* WHAT THE TASK ASKS
Please print the entries below exactly, from the line with "Screen dimensions: 1600x1451" through the line with "Instruction: Click the 12Z 19Mar x-axis label", including both of those lines and leaving out all others.

═════ INPUT ═════

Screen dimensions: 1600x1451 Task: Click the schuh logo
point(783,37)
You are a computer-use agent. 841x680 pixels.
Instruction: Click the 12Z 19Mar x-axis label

═════
═════ INPUT ═════

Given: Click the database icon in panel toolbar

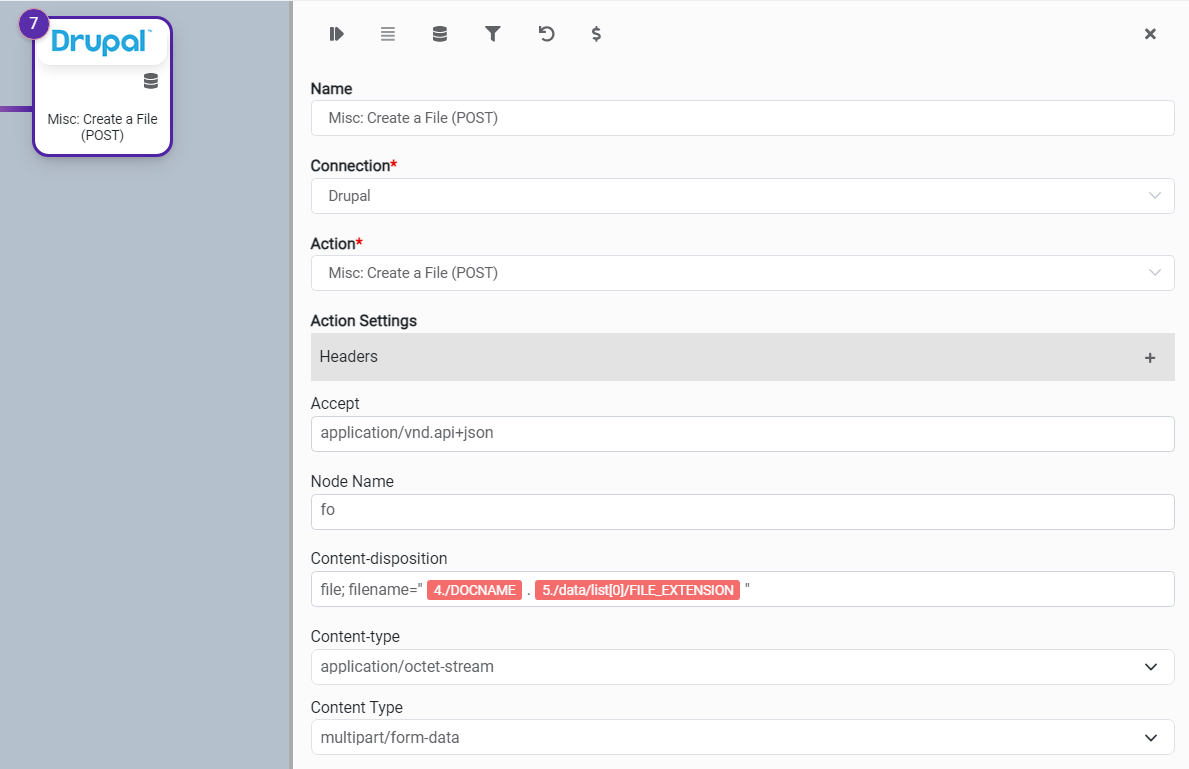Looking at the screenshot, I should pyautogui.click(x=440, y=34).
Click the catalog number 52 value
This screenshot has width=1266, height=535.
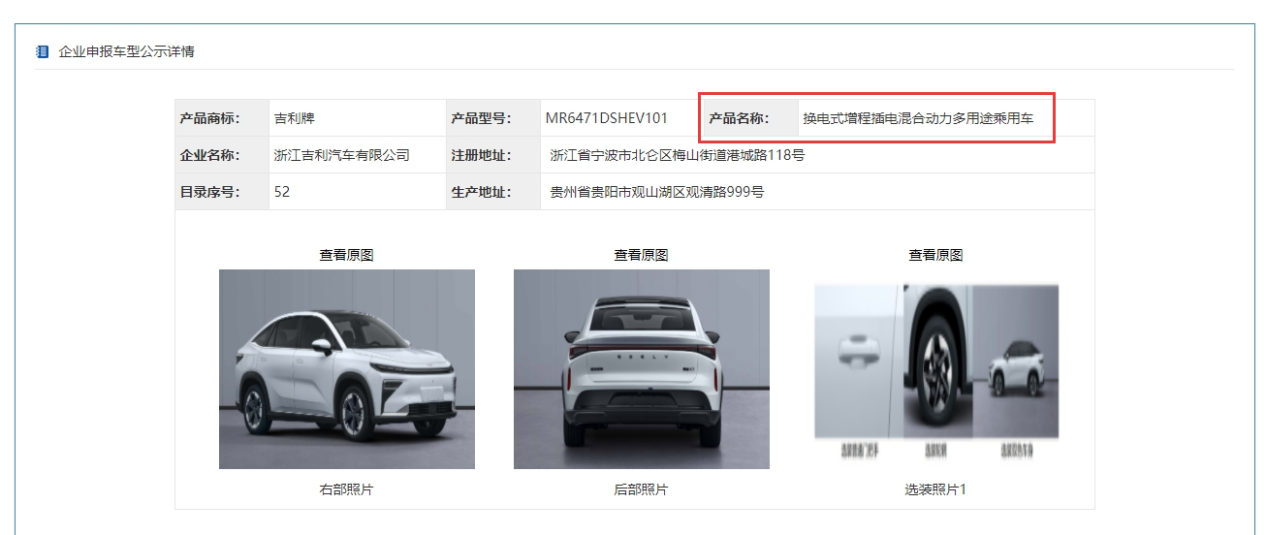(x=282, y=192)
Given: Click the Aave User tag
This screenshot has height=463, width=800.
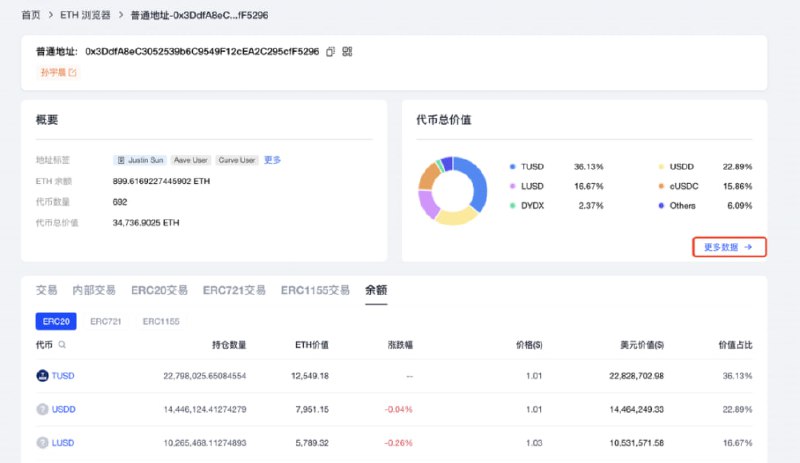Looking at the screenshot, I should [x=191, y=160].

═════
═════ INPUT ═════

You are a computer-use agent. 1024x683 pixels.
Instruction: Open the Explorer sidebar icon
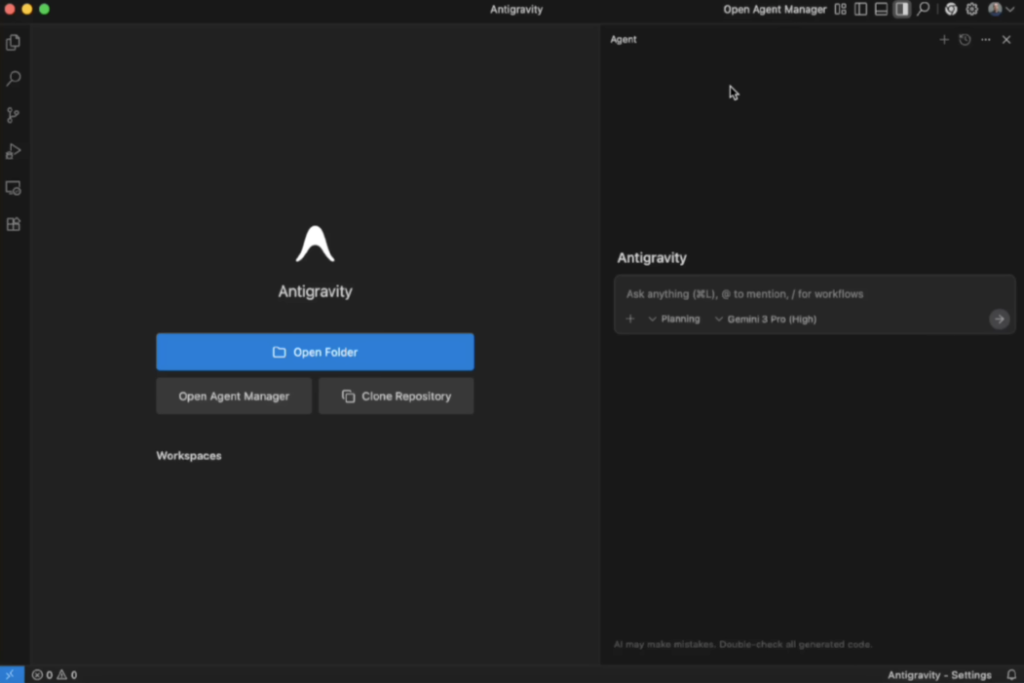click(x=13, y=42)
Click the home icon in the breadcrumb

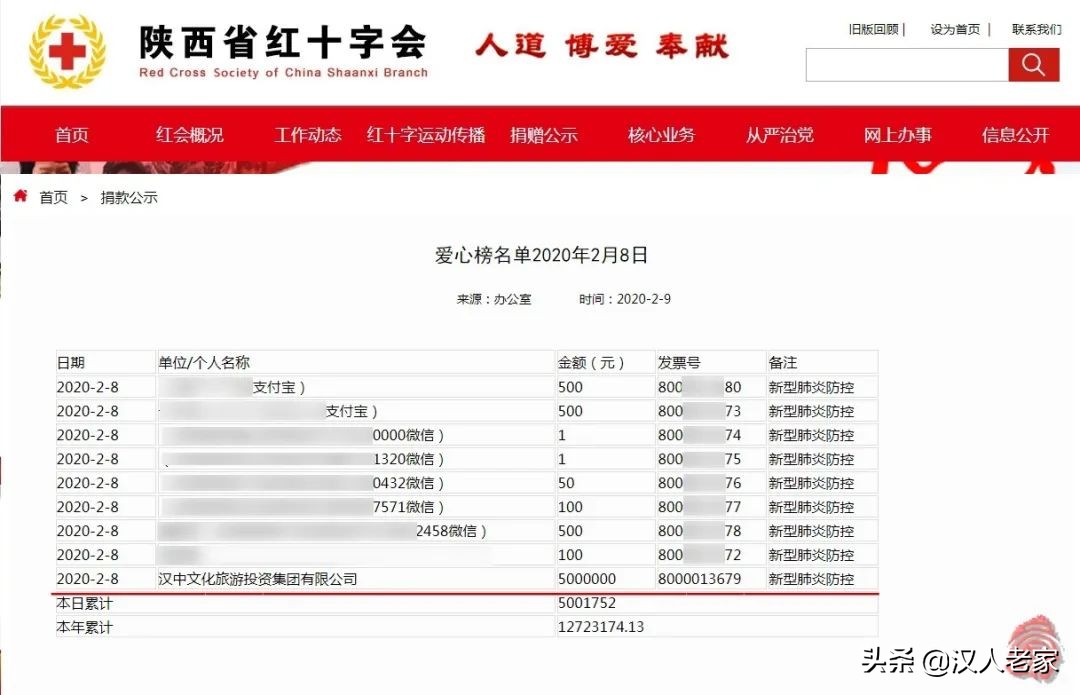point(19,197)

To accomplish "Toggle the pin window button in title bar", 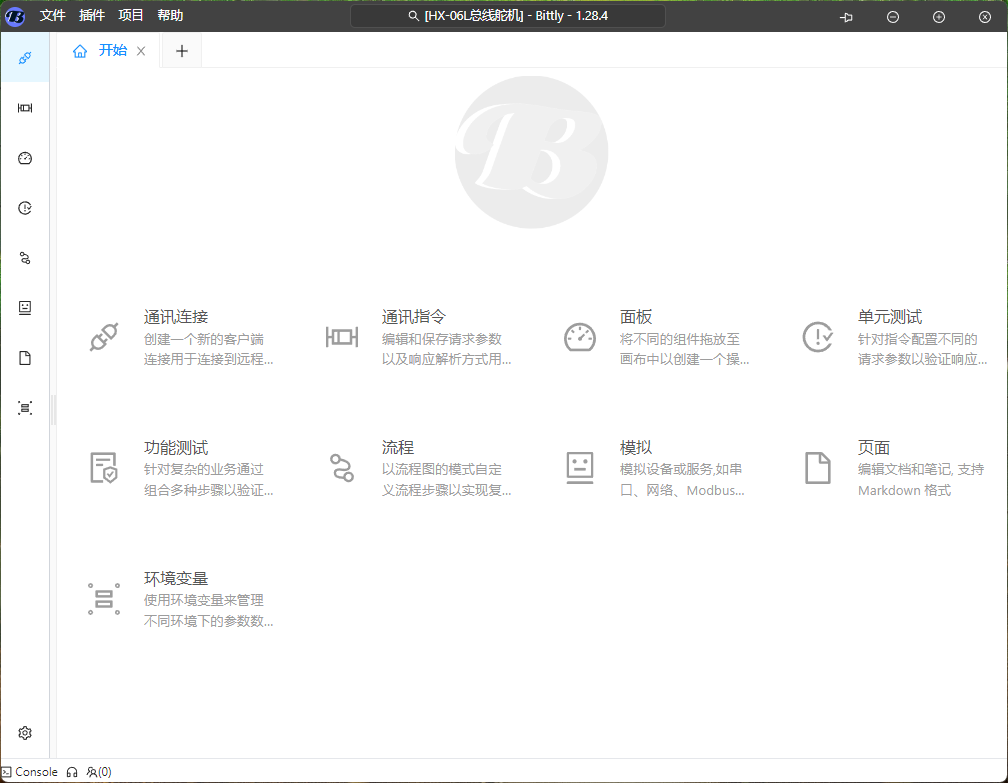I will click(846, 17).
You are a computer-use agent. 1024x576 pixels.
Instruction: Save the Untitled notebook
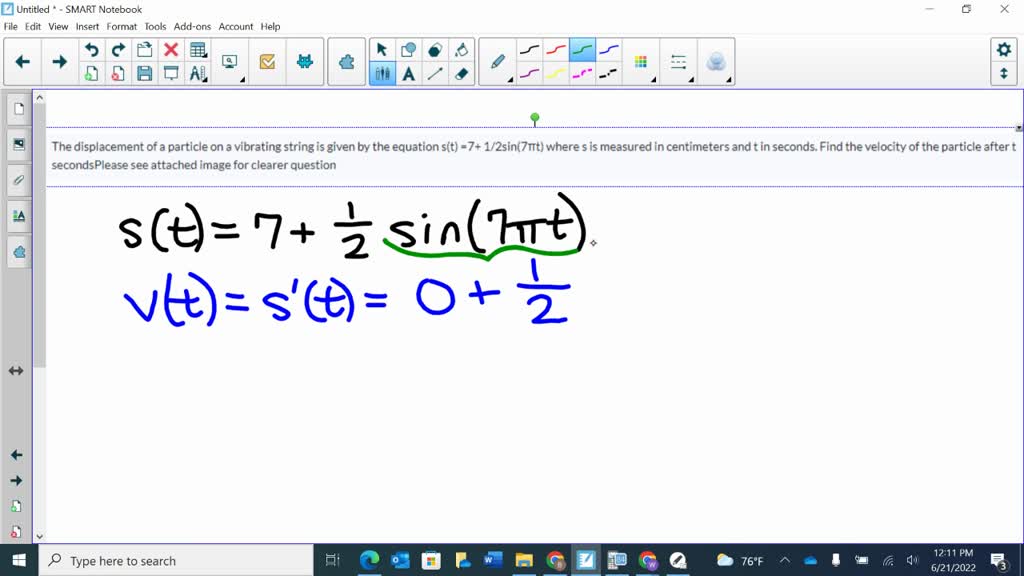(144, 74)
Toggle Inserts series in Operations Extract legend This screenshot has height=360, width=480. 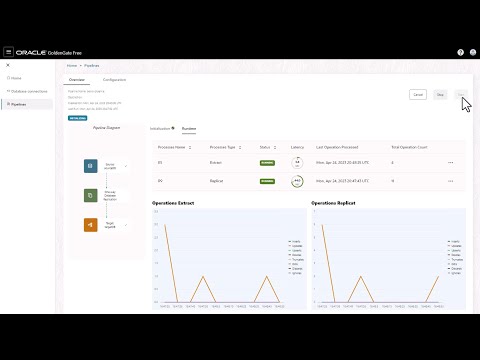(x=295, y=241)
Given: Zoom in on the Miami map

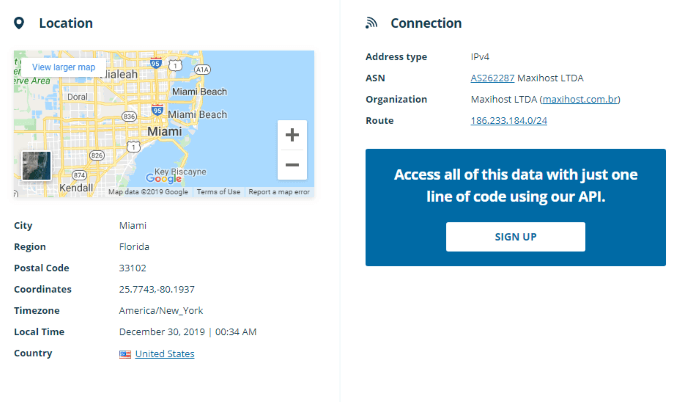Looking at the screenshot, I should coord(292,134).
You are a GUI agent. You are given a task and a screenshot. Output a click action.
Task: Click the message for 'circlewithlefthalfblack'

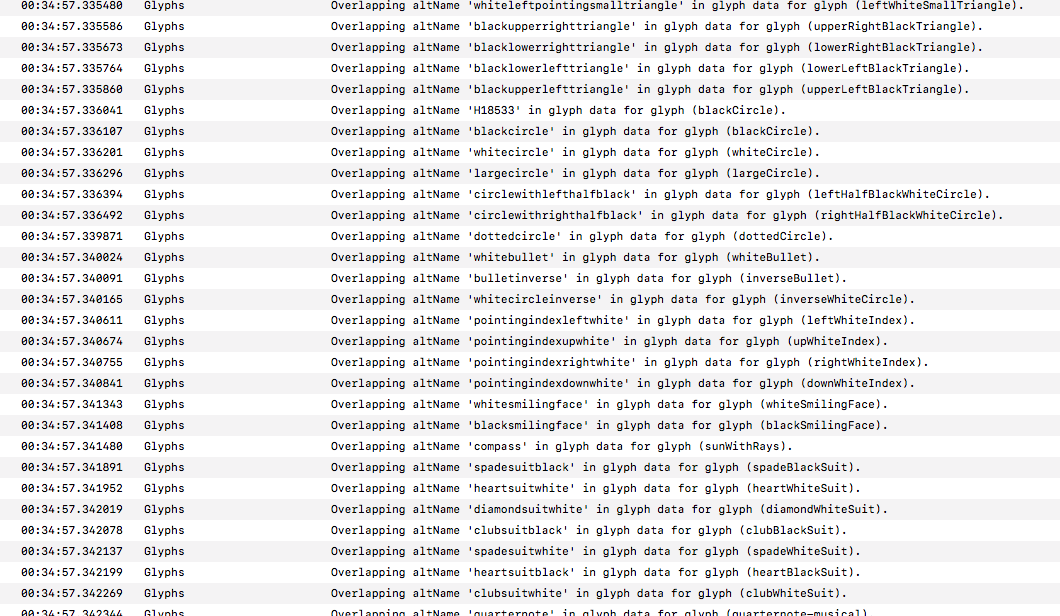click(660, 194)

═════

* REPLY TO THE EXERCISE
Screen dimensions: 1600x1451 Task: Click the schuh logo
point(783,37)
You are a computer-use agent. 841x680 pixels.
Instruction: Click the 12Z 19Mar x-axis label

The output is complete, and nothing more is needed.